A política de segurança pública é, na realidade, uma forma concreta de assegurar
aos cidadãos seus direitos humanos fundamentais. Ao longo de milhares de anos,
a humanidade desenvolveu-se com o objetivo primordial de garantir a própria
segurança física, formando aglomerados habitacionais que oferecessem proteção
contra a predação de animais e a violência de seus semelhantes. Foi em torno
dessa busca por segurança que a sociedade ergueu os alicerces de suas
estruturas sociais e religiosas.
Esse impulso primitivo por proteção evoluiu, com o tempo, para formas mais
complexas de organização social, culminando na formação do Estado moderno,
cuja função precípua, conforme delineado por teóricos como Thomas Hobbes e
John Locke, é garantir a segurança dos indivíduos mediante o monopólio legítimo
da força.
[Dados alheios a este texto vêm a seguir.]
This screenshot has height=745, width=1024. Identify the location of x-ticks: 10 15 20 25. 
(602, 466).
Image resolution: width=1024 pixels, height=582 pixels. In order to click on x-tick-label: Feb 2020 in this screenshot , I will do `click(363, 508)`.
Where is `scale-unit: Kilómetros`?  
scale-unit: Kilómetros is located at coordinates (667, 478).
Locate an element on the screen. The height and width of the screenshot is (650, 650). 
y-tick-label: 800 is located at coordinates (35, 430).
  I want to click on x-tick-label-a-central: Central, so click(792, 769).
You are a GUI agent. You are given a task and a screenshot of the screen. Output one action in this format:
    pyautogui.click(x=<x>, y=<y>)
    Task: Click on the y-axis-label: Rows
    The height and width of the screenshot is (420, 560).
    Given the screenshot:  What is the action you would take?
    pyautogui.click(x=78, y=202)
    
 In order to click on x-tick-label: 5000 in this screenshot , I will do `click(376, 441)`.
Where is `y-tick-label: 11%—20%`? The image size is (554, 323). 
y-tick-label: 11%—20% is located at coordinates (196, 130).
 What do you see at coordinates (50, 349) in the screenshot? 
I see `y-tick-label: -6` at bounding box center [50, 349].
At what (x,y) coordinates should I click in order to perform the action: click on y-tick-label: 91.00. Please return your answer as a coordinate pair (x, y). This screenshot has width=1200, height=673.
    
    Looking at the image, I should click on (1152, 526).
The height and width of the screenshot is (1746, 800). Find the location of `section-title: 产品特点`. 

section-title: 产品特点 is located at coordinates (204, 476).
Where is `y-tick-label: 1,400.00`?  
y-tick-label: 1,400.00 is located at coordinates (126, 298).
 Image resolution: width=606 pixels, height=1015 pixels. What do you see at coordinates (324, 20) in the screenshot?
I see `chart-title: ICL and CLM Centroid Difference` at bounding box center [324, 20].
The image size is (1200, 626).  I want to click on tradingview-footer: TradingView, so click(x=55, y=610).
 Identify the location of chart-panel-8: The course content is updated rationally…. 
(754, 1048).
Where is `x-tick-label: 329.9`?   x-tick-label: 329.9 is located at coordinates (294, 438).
Nesse sentido, a segurança pública transcende a mera contenção da
violência, assumindo-se como um elemento estruturante do pacto social que
legitima a autoridade do Estado perante seus cidadãos.
À luz do Direito Constitucional brasileiro, a segurança pública é compreendida
como um dever do Estado, direito e responsabilidade de todos, conforme dispõe o
art. 144 da Constituição Federal de 1988. Trata-se, portanto, de um direito
fundamental instrumental, na medida em que garante o exercício de outros
direitos como a liberdade, a propriedade, a vida e a integridade física.
No plano penal, a segurança pública se materializa por meio de um sistema de
normas e instituições cujo objetivo é proteger os bens jurídicos mais relevantes,
promovendo a contenção de condutas socialmente lesivas. Outrossim, deve ser
pensada como um conjunto de ações integradas, preventivas e repressivas de
intensidade tal que visem assegurar a paz social para uma determinada
sociedade, conforme a capacidade cognitiva dos seus cidadãos.
A inoperância do Estado ou sua omissão deliberada na repressão eficaz aos
crimes contra a pessoa configura violação direta aos direitos humanos e aos
preceitos constitucionais fundamentais. Tal omissão, quando sustentada por
legislações excessivamente permissivas ou por interpretações jurisprudenciais de
viés excessivamente liberal, enfraquece a função preventiva e repressiva do
Direito Penal, comprometendo a proteção de bens jurídicos essenciais, como a
vida, a integridade física e a dignidade humana.
No contexto de um Estado Democrático de Direito, a omissão na tutela penal dos
direitos fundamentais não apenas representa uma falha administrativa ou
legislativa, mas traduz um déficit de legitimidade constitucional, ao permitir que a
ordem jurídica se torne inócua frente à escalada da criminalidade violenta. Essa
lacuna na atuação estatal contribui para o sentimento generalizado de
impunidade, alimenta a desconfiança nas instituições e abre espaço para o
fortalecimento de organizações criminosas, que passam a exercer, muitas vezes,
um controle territorial e social à margem da legalidade.
A Constituição Federal de 1988 impõe ao Estado o dever de garantir a segurança
pública e proteger os direitos da pessoa humana. A negligência nesse dever – seja
por ação ineficaz, seja por omissão implica violação ao princípio da proteção
deficiente (Untermassverbot, segundo a doutrina alemã), pelo qual o Estado, ao
não adotar as medidas mínimas exigíveis para salvaguardar os direitos
fundamentais, incorre em responsabilidade jurídica e política.
Portanto, legislações que relativizem de forma desproporcional a repressão a
crimes dolosos contra a vida, ou as políticas de segurança baseadas em discursos
meramente garantistas de vieses ideológicos, desvinculados da realidade
criminológica do país, não se coadunam com a função essencial do Direito Penal
em uma sociedade democrática, que se constituí na proteção eficaz dos bens
jurídicos fundamentais. A ausência dessa proteção representa, em última análise,
uma negação concreta dos direitos humanos que o Estado se comprometeu
constitucional e internacionalmente a promover.